**Problem requirements:**
Find every line below that contains the word "click" and copy it out.

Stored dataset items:
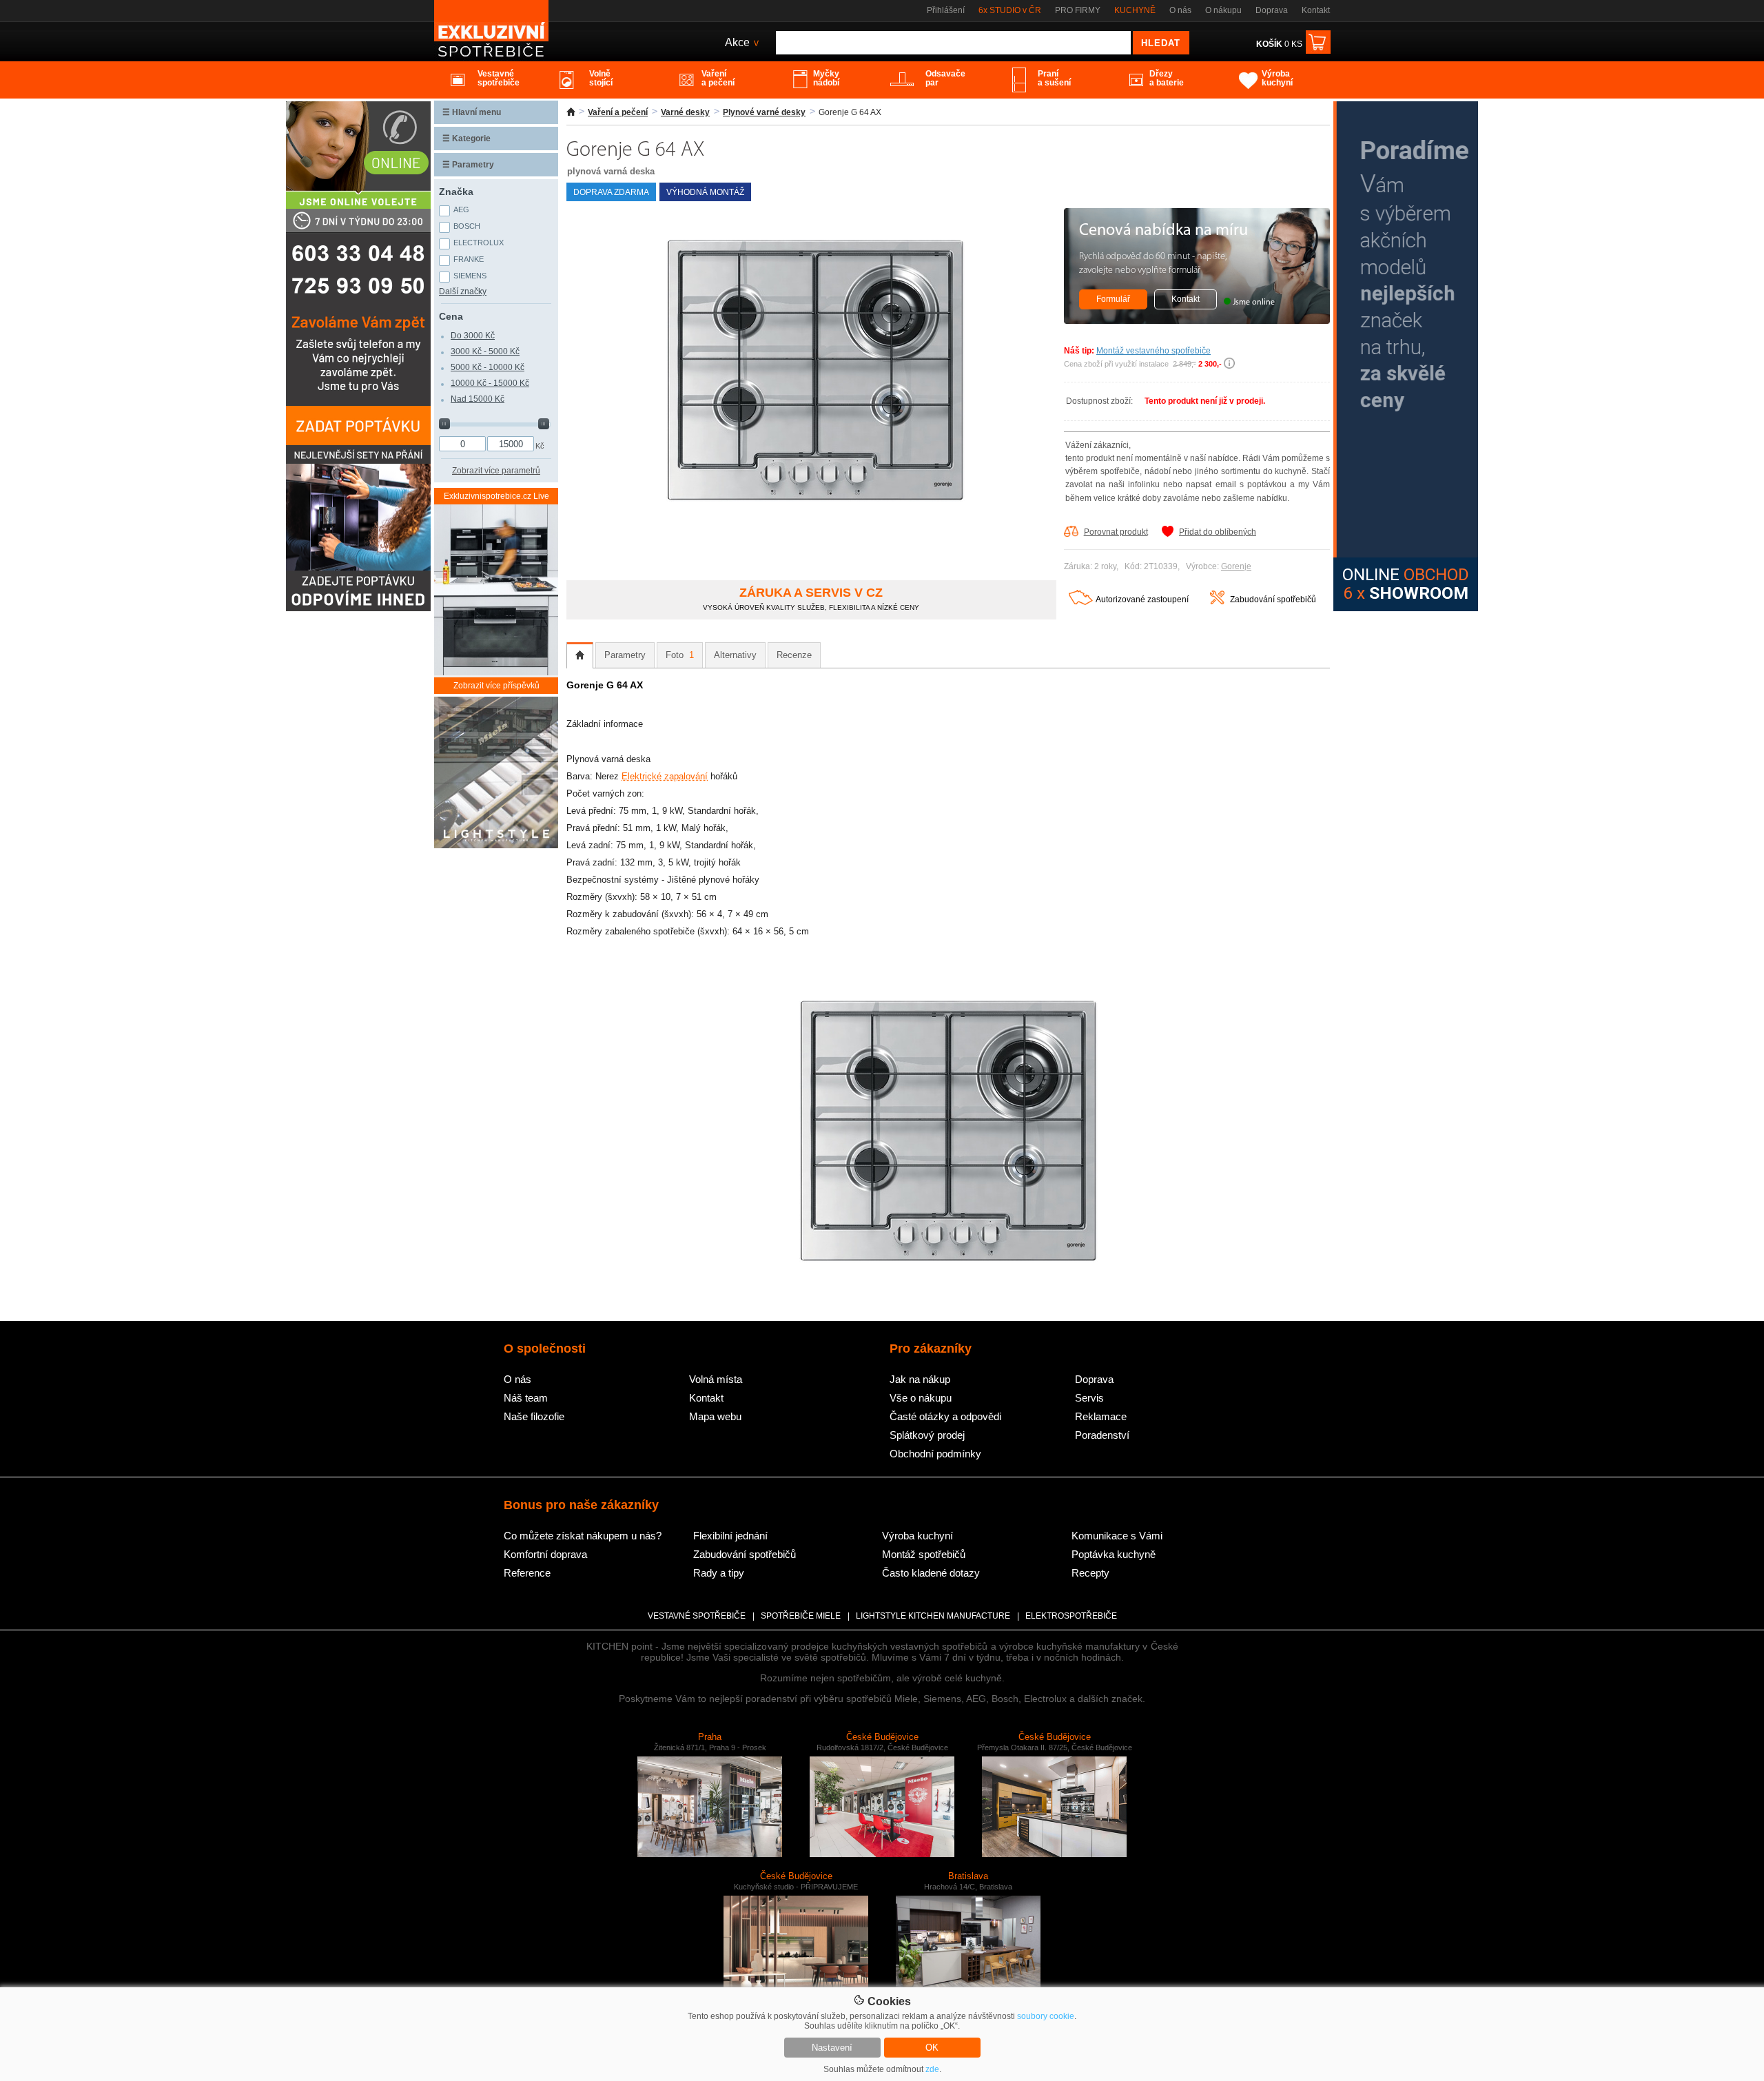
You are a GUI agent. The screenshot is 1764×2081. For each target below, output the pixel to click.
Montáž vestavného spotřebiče (1153, 351)
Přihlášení (946, 10)
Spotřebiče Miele (801, 1616)
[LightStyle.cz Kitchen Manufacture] (496, 773)
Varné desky (685, 112)
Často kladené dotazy (931, 1573)
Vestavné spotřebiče (697, 1616)
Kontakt (1316, 10)
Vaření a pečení (618, 112)
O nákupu (1223, 10)
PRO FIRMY (1077, 10)
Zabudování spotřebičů (1273, 599)
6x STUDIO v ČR (1009, 10)
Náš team (526, 1398)
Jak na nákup (920, 1379)
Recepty (1090, 1573)
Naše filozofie (534, 1416)
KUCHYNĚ (1135, 10)
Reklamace (1101, 1416)
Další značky (462, 291)
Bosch (466, 226)
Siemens (469, 275)
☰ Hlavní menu (471, 112)
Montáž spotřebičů (923, 1554)
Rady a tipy (718, 1573)
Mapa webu (715, 1416)
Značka (456, 191)
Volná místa (715, 1379)
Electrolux (478, 242)
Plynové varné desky (764, 112)
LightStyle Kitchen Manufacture (933, 1616)
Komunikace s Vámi (1116, 1535)
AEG (461, 209)
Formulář (1113, 299)
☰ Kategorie (466, 138)
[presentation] (580, 655)
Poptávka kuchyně (1113, 1554)
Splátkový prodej (927, 1435)
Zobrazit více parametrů (496, 470)
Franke (468, 259)
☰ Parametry (468, 165)
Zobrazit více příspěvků (496, 685)
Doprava (1271, 10)
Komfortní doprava (545, 1554)
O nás (1180, 10)
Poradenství (1102, 1435)
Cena (451, 316)
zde (932, 2069)
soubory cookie (1045, 2016)
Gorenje (1236, 566)
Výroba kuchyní (917, 1535)
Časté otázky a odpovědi (945, 1416)
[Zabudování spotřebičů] (1217, 601)
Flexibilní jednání (730, 1535)
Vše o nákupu (921, 1398)
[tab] (579, 655)
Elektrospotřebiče (1071, 1616)
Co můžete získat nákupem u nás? (583, 1535)
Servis (1089, 1398)
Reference (527, 1573)
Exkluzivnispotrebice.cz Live (496, 496)
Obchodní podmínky (935, 1453)
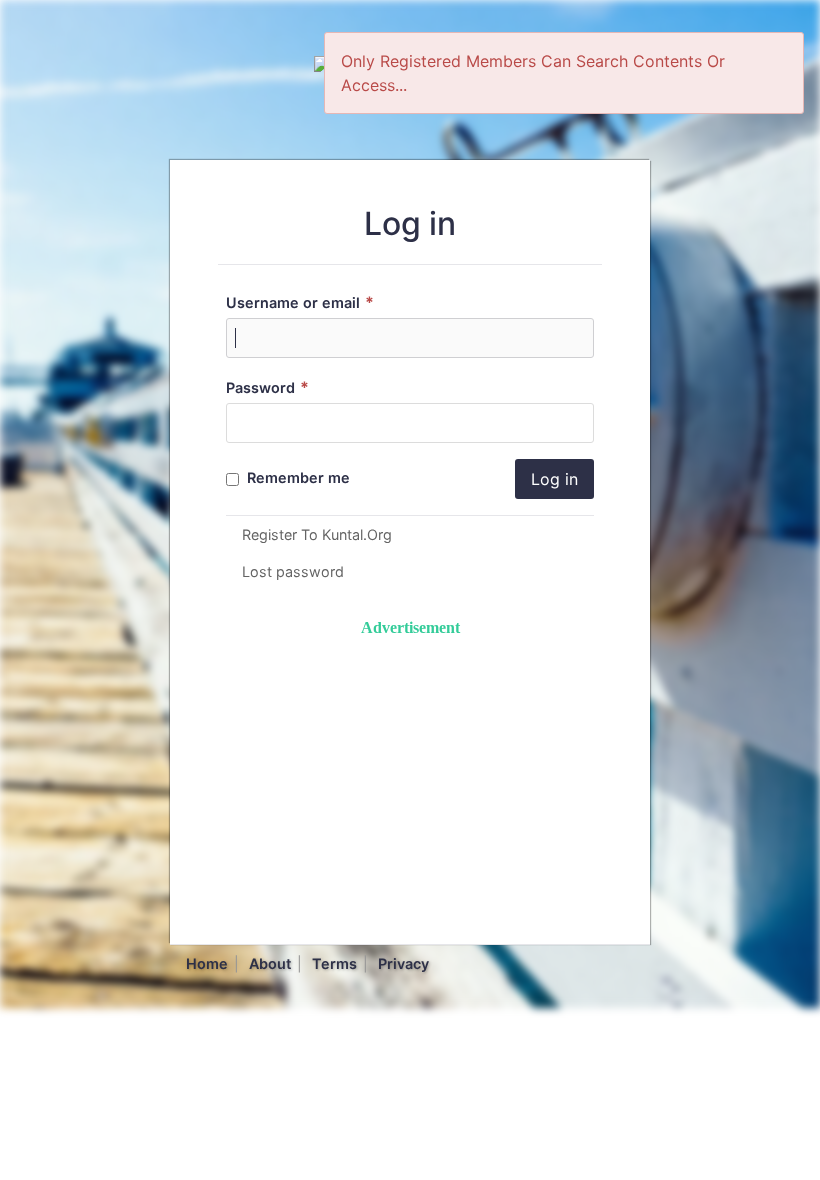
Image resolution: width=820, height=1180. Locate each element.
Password (267, 387)
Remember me (296, 477)
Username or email (300, 302)
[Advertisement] (410, 780)
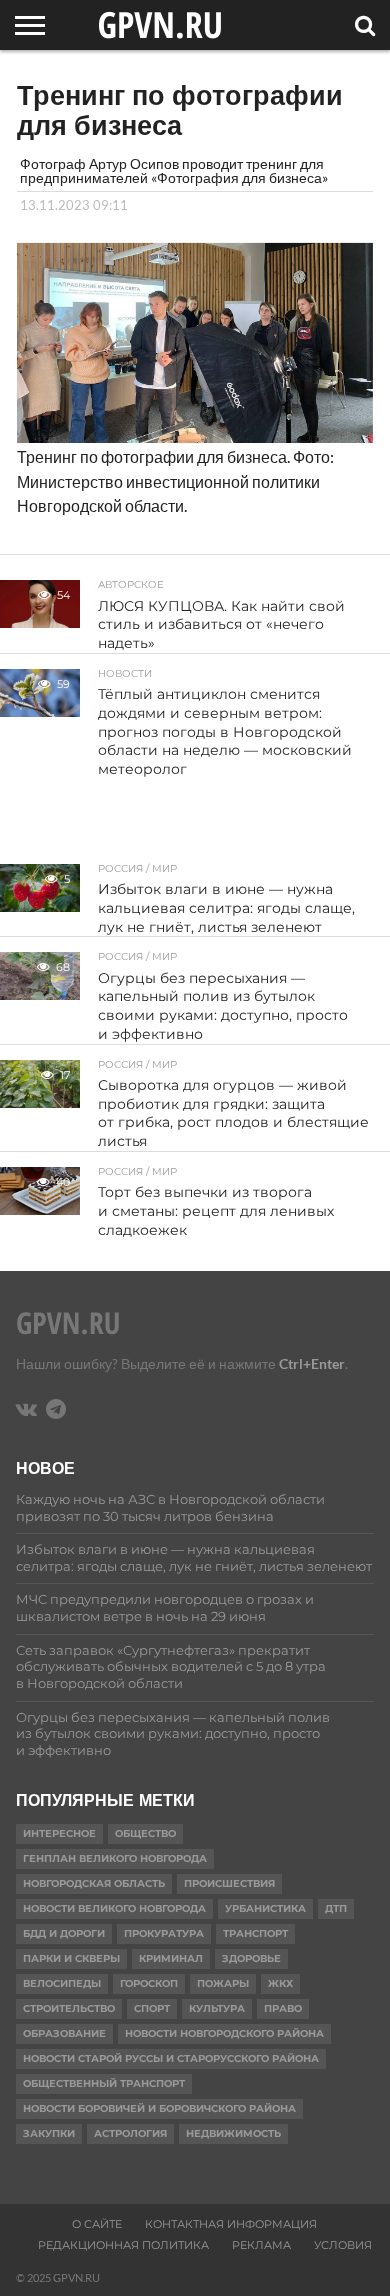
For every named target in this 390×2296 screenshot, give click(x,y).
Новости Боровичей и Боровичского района (159, 2108)
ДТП (336, 1908)
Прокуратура (164, 1933)
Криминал (171, 1958)
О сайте (97, 2224)
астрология (130, 2133)
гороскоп (149, 1983)
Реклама (261, 2245)
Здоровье (251, 1958)
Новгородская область (94, 1883)
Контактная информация (231, 2224)
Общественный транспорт (104, 2083)
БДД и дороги (64, 1933)
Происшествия (229, 1883)
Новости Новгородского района (224, 2033)
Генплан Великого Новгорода (115, 1858)
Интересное (59, 1833)
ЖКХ (280, 1983)
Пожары (223, 1983)
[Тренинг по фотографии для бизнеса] (195, 436)
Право (283, 2008)
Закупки (49, 2133)
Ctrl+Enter (312, 1363)
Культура (217, 2008)
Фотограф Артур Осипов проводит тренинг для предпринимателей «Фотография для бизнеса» (174, 170)
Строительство (69, 2008)
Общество (145, 1833)
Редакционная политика (123, 2245)
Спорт (152, 2008)
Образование (64, 2033)
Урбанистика (265, 1908)
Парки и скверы (71, 1958)
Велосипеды (62, 1983)
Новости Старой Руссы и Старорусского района (171, 2058)
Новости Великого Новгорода (114, 1908)
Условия (343, 2245)
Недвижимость (233, 2133)
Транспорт (255, 1933)
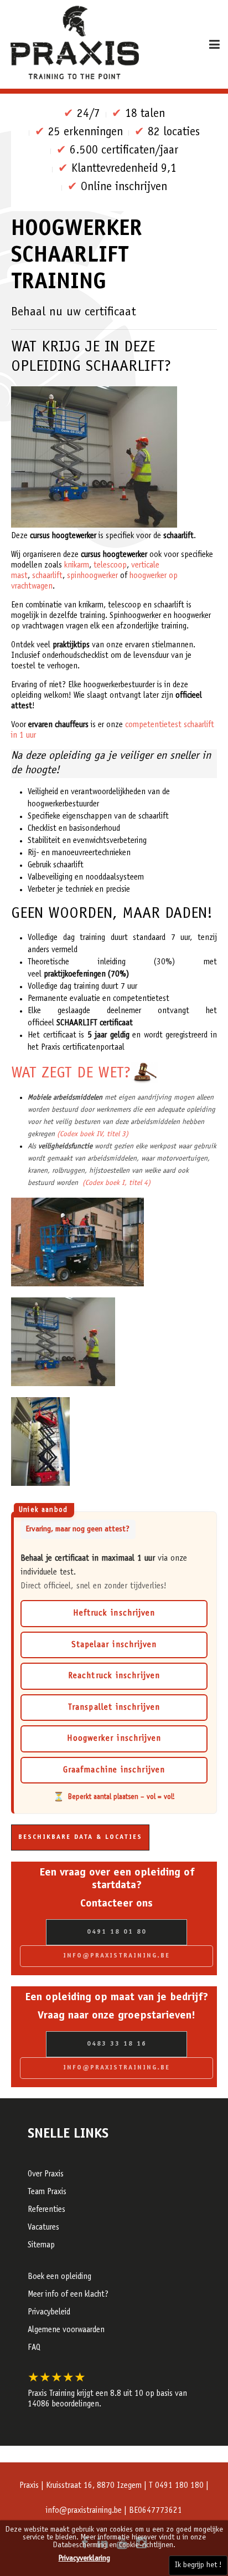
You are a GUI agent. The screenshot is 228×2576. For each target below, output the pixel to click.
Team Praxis (47, 2192)
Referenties (46, 2210)
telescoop (110, 565)
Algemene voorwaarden (66, 2330)
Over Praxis (46, 2174)
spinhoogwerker (92, 576)
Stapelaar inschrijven (114, 1645)
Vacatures (43, 2228)
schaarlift (47, 576)
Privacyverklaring (84, 2559)
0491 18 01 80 (117, 1932)
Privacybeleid (49, 2312)
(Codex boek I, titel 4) (115, 1183)
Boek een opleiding (59, 2277)
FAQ (34, 2348)
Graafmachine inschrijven (114, 1770)
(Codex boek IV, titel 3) (92, 1134)
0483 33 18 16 (117, 2044)
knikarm (76, 565)
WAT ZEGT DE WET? (71, 1074)
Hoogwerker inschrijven (114, 1739)
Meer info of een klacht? (68, 2295)
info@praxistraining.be (116, 1956)
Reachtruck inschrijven (114, 1676)
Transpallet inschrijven (114, 1708)
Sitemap (41, 2245)
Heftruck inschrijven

**Solution to the problem:**
You are a GUI agent. The screenshot is 1764×2081. For each target below, output the pixel to click.
For every named target in this 390×2296 screenshot, give click(x,y).
You are a GUI agent. The screenshot is 228×2576. For each target below, output the pixel to click.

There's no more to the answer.